Retyping the records exactly, down to the last line, is the whole job.

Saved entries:
-*-

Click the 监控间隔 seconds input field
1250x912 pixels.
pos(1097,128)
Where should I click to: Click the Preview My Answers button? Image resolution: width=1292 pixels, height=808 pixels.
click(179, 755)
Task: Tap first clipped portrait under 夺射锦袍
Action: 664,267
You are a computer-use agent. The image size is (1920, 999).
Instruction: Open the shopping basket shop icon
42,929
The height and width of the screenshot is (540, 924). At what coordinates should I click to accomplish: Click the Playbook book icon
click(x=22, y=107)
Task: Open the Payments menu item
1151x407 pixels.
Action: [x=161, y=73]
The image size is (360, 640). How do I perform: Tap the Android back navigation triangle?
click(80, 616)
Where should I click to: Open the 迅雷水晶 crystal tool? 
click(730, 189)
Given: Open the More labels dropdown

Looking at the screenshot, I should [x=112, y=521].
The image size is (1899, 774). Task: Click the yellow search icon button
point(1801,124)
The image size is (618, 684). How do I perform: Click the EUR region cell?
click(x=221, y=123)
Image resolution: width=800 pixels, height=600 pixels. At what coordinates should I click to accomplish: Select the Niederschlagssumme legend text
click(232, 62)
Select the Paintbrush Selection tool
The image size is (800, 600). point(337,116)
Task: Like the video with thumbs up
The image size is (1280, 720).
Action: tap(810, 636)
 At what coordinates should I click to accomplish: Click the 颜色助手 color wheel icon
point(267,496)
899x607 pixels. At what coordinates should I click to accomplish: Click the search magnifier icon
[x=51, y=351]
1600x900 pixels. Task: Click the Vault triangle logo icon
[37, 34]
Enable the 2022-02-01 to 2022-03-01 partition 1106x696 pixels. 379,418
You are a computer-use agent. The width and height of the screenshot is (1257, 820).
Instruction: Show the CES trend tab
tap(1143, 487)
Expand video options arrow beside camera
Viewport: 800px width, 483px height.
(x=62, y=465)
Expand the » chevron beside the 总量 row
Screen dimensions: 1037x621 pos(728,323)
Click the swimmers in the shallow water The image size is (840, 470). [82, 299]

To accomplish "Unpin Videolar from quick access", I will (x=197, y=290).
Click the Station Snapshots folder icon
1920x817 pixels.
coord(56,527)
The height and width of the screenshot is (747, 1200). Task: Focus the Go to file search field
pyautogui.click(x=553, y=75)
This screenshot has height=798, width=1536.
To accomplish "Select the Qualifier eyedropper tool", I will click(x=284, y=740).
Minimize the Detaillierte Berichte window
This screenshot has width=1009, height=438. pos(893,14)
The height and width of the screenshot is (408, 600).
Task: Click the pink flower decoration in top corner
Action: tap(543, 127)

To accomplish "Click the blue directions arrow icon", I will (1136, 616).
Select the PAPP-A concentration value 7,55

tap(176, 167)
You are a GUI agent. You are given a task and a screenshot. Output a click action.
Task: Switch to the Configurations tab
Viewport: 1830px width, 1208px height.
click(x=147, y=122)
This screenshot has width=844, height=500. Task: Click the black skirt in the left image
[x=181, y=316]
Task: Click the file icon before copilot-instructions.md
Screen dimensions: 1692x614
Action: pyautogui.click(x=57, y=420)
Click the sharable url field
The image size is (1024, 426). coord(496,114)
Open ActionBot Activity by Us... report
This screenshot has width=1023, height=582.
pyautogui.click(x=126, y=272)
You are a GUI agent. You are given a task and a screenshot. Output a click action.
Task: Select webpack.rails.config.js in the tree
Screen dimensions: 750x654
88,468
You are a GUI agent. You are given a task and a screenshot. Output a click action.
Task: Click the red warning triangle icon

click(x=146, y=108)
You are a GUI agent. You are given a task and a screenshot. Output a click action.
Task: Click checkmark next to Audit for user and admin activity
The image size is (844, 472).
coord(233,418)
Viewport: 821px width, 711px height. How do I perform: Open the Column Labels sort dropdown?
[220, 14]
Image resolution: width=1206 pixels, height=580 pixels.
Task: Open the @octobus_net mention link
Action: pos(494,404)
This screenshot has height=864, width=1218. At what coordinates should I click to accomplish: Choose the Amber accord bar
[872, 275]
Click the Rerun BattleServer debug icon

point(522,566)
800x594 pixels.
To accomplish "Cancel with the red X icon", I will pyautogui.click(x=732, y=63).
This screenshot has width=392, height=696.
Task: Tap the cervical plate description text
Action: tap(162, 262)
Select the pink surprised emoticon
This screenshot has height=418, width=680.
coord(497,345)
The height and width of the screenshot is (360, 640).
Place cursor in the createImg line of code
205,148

-*-

Task output:
Click the 监控间隔 seconds input field
1250x912 pixels.
pos(1097,128)
Where should I click to: Click the Preview My Answers button? Image resolution: width=1292 pixels, height=808 pixels.
click(179, 755)
Task: Tap first clipped portrait under 夺射锦袍
Action: 664,267
You are a computer-use agent. The image size is (1920, 999).
Instruction: Open the shopping basket shop icon
42,929
The height and width of the screenshot is (540, 924). At what coordinates should I click to accomplish: Click the Playbook book icon
click(x=22, y=107)
Task: Open the Payments menu item
1151x407 pixels.
Action: [x=161, y=73]
The image size is (360, 640). How do I perform: Tap the Android back navigation triangle?
click(80, 616)
Where should I click to: Open the 迅雷水晶 crystal tool? 
click(730, 189)
Given: Open the More labels dropdown

Looking at the screenshot, I should [x=112, y=521].
The image size is (1899, 774). Task: Click the yellow search icon button
point(1801,124)
The image size is (618, 684). How do I perform: Click the EUR region cell?
click(x=221, y=123)
Image resolution: width=800 pixels, height=600 pixels. At what coordinates should I click to accomplish: Select the Niederschlagssumme legend text
click(232, 62)
Select the Paintbrush Selection tool
The image size is (800, 600). point(337,116)
Task: Like the video with thumbs up
The image size is (1280, 720).
Action: tap(810, 636)
 At what coordinates should I click to accomplish: Click the 颜色助手 color wheel icon
point(267,496)
899x607 pixels. At what coordinates should I click to accomplish: Click the search magnifier icon
[x=51, y=351]
1600x900 pixels. Task: Click the Vault triangle logo icon
[37, 34]
Enable the 2022-02-01 to 2022-03-01 partition 1106x696 pixels. 379,418
You are a computer-use agent. The width and height of the screenshot is (1257, 820).
Instruction: Show the CES trend tab
tap(1143, 487)
Expand video options arrow beside camera
Viewport: 800px width, 483px height.
(x=62, y=465)
Expand the » chevron beside the 总量 row
Screen dimensions: 1037x621 pos(728,323)
Click the swimmers in the shallow water The image size is (840, 470). [82, 299]

To accomplish "Unpin Videolar from quick access", I will (x=197, y=290).
Click the Station Snapshots folder icon
1920x817 pixels.
coord(56,527)
The height and width of the screenshot is (747, 1200). Task: Focus the Go to file search field
pyautogui.click(x=553, y=75)
This screenshot has height=798, width=1536.
To accomplish "Select the Qualifier eyedropper tool", I will click(x=284, y=740).
Minimize the Detaillierte Berichte window
This screenshot has width=1009, height=438. pos(893,14)
The height and width of the screenshot is (408, 600).
Task: Click the pink flower decoration in top corner
Action: tap(543, 127)

To accomplish "Click the blue directions arrow icon", I will (1136, 616).
Select the PAPP-A concentration value 7,55

tap(176, 167)
You are a GUI agent. You are given a task and a screenshot. Output a click action.
Task: Switch to the Configurations tab
Viewport: 1830px width, 1208px height.
click(x=147, y=122)
This screenshot has width=844, height=500. Task: Click the black skirt in the left image
[x=181, y=316]
Task: Click the file icon before copilot-instructions.md
Screen dimensions: 1692x614
Action: pyautogui.click(x=57, y=420)
Click the sharable url field
The image size is (1024, 426). coord(496,114)
Open ActionBot Activity by Us... report
This screenshot has width=1023, height=582.
pyautogui.click(x=126, y=272)
You are a GUI agent. You are given a task and a screenshot. Output a click action.
Task: Select webpack.rails.config.js in the tree
Screen dimensions: 750x654
88,468
You are a GUI agent. You are given a task and a screenshot. Output a click action.
Task: Click the red warning triangle icon

click(x=146, y=108)
You are a GUI agent. You are given a task and a screenshot. Output a click action.
Task: Click checkmark next to Audit for user and admin activity
The image size is (844, 472).
coord(233,418)
Viewport: 821px width, 711px height. How do I perform: Open the Column Labels sort dropdown?
[220, 14]
Image resolution: width=1206 pixels, height=580 pixels.
Task: Open the @octobus_net mention link
Action: pos(494,404)
This screenshot has height=864, width=1218. At what coordinates should I click to accomplish: Choose the Amber accord bar
[872, 275]
Click the Rerun BattleServer debug icon

point(522,566)
800x594 pixels.
To accomplish "Cancel with the red X icon", I will pyautogui.click(x=732, y=63).
This screenshot has width=392, height=696.
Task: Tap the cervical plate description text
Action: tap(162, 262)
Select the pink surprised emoticon
This screenshot has height=418, width=680.
coord(497,345)
The height and width of the screenshot is (360, 640).
Place cursor in the createImg line of code
205,148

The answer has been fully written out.